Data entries
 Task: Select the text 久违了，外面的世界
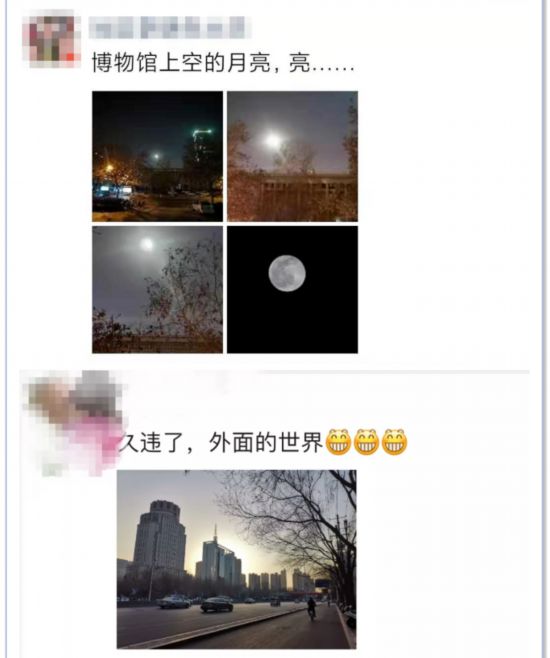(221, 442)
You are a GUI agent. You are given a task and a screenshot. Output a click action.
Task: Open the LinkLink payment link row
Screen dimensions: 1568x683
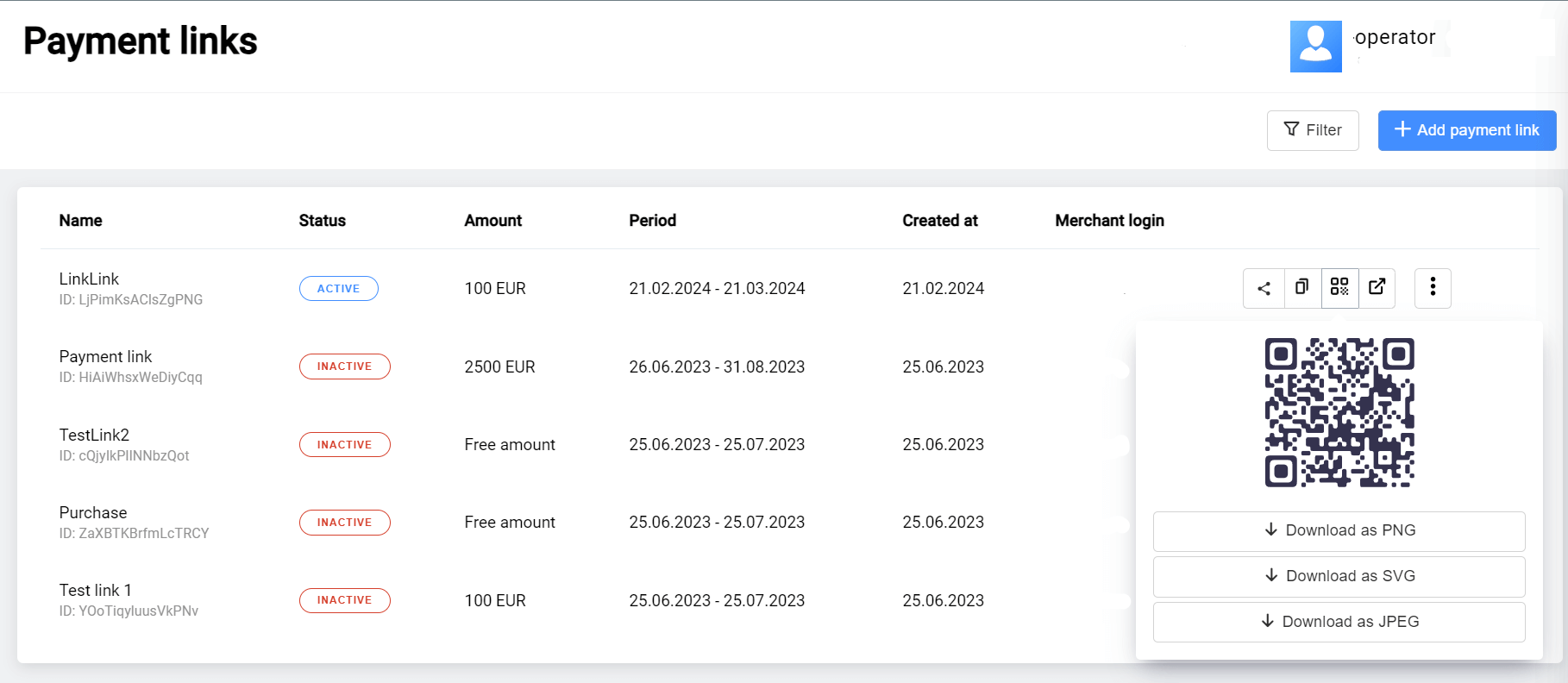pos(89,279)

### Exercise requirements
Reproduce every line of the data above, exactly as it stands, but not the pictures.

### Answer to this task
 Task: Select the text 久违了，外面的世界
(221, 442)
You are a GUI agent. You are given a task and a screenshot. Output a click action.
Task: Open the LinkLink payment link row
Screen dimensions: 1568x683
pos(89,279)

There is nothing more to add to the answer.